*Required work*.
Start the copy at the line containing "Where should I" and run it through the last line of the records. Repeat each line exactly; omit pictures.

*** Material supplied Section Begins ***

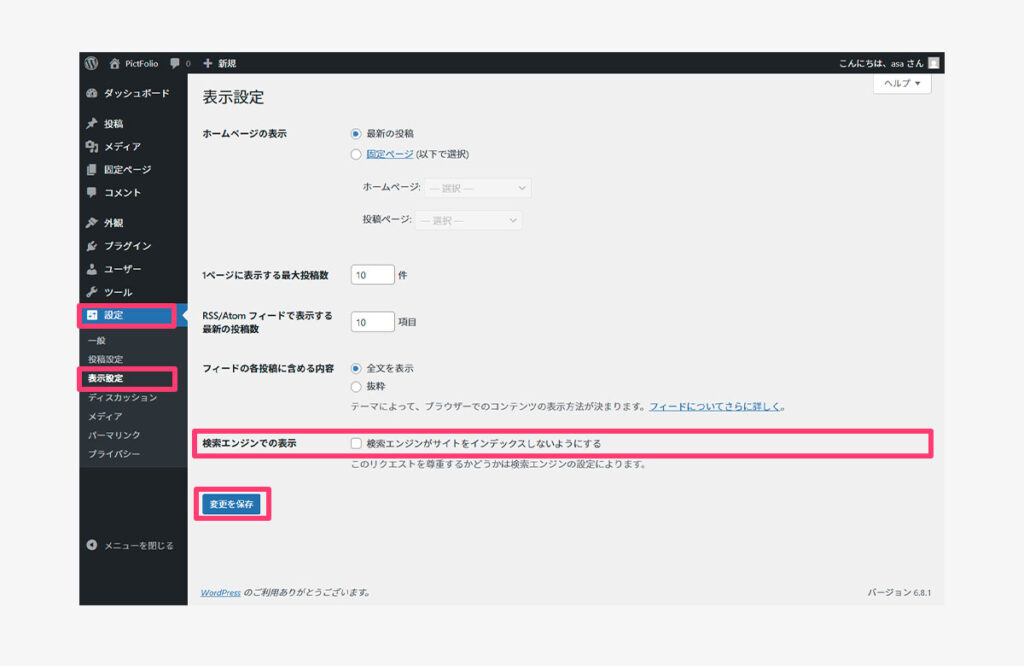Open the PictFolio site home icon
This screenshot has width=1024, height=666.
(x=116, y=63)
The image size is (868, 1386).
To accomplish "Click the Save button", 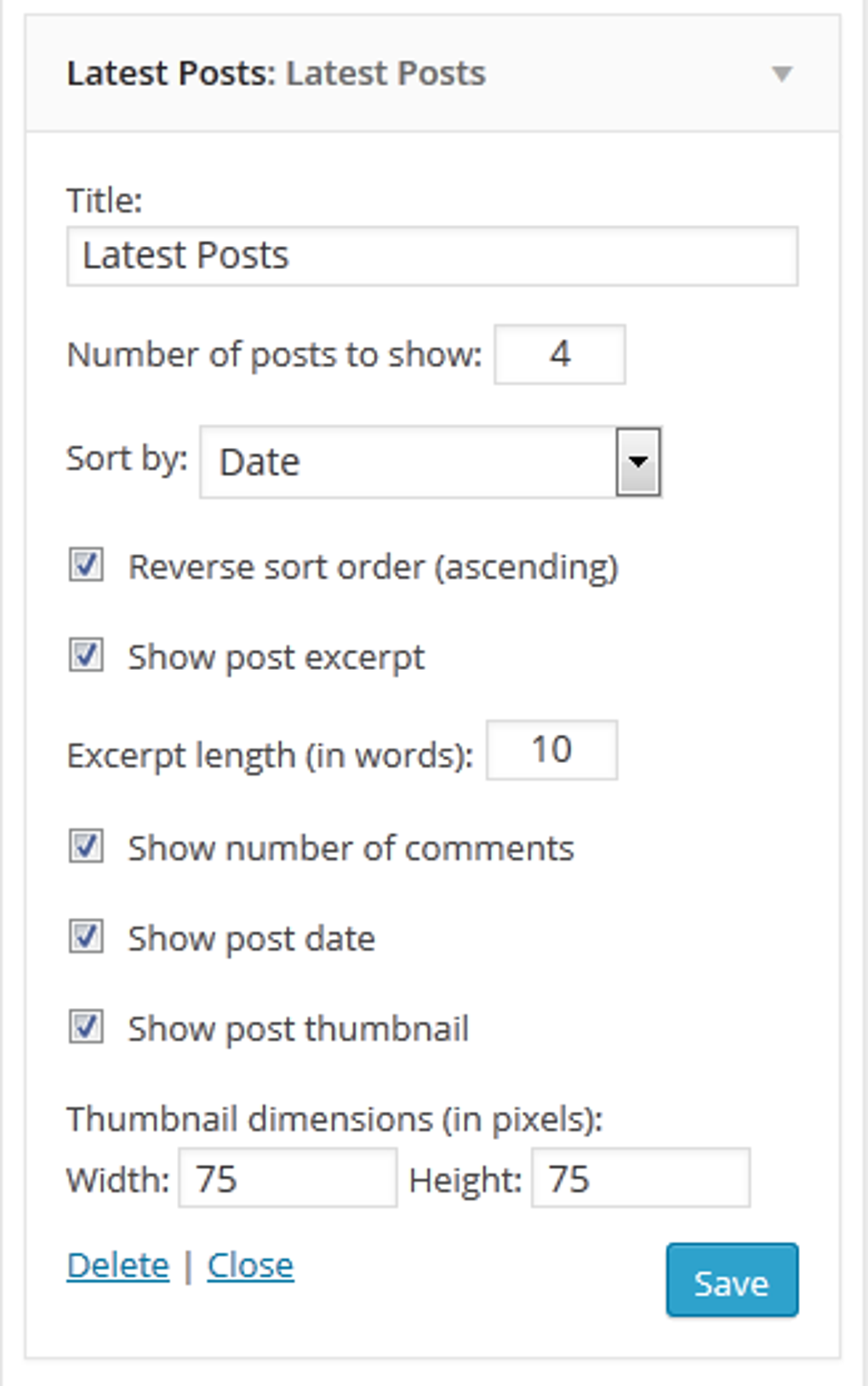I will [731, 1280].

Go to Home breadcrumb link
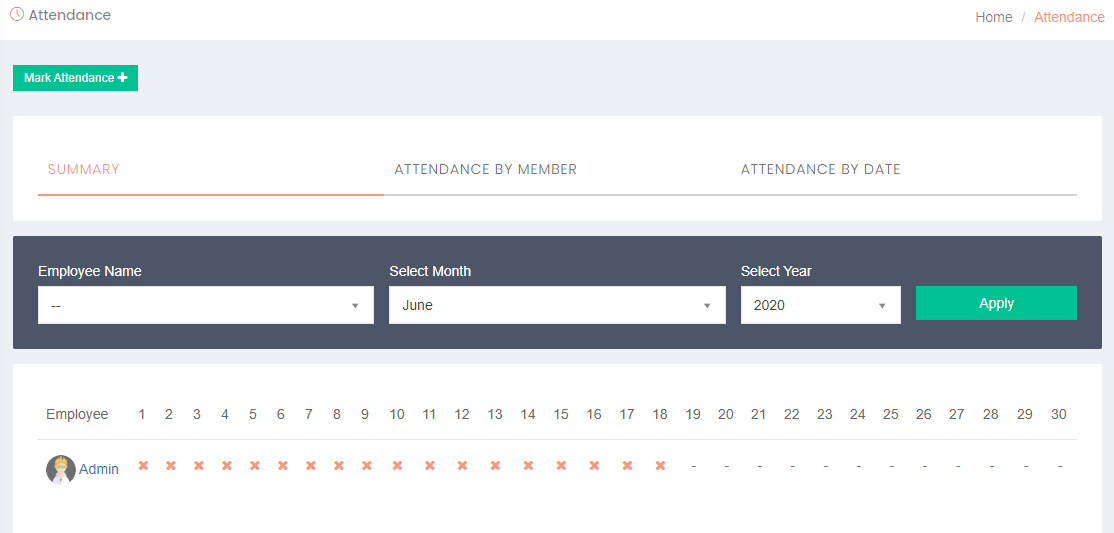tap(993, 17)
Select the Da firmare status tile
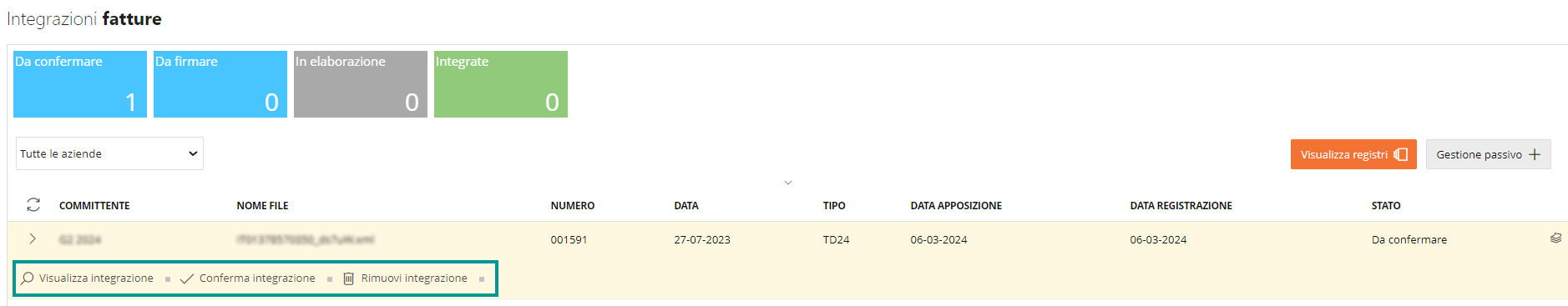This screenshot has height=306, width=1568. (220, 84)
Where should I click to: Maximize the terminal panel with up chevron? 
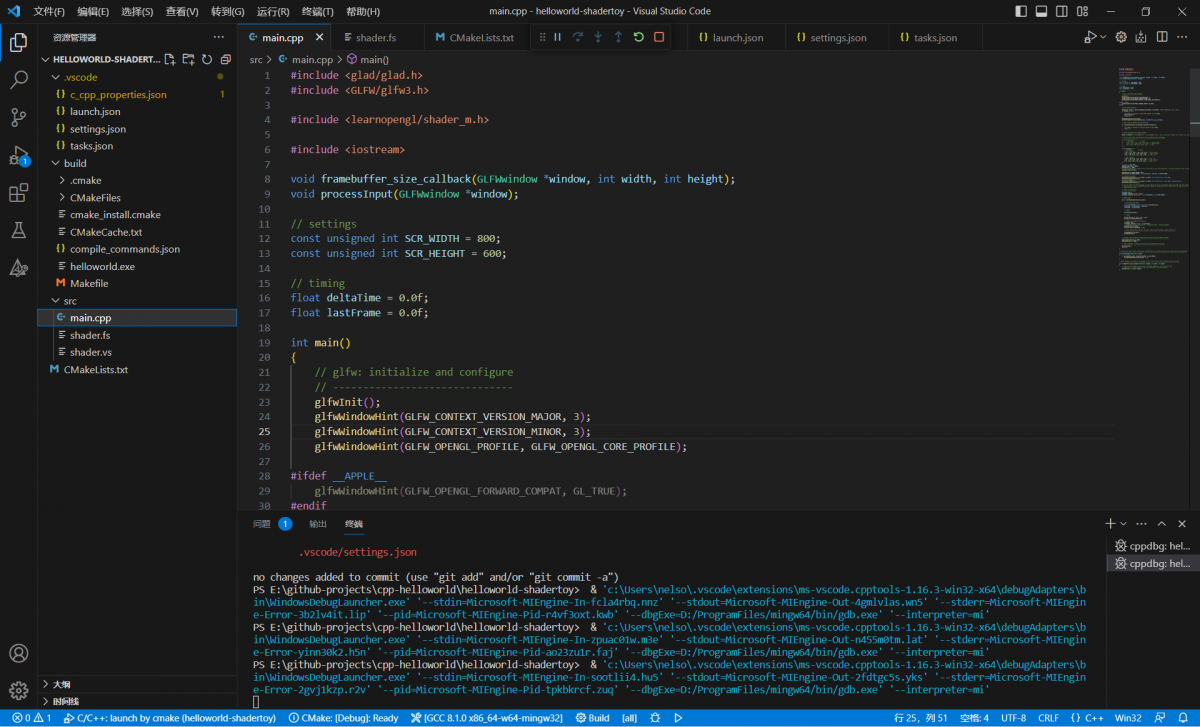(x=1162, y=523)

*** Material supplied Section Ends ***

*Answer below*.
Where should I click to: Maximize the terminal panel with up chevron? 
(x=1162, y=523)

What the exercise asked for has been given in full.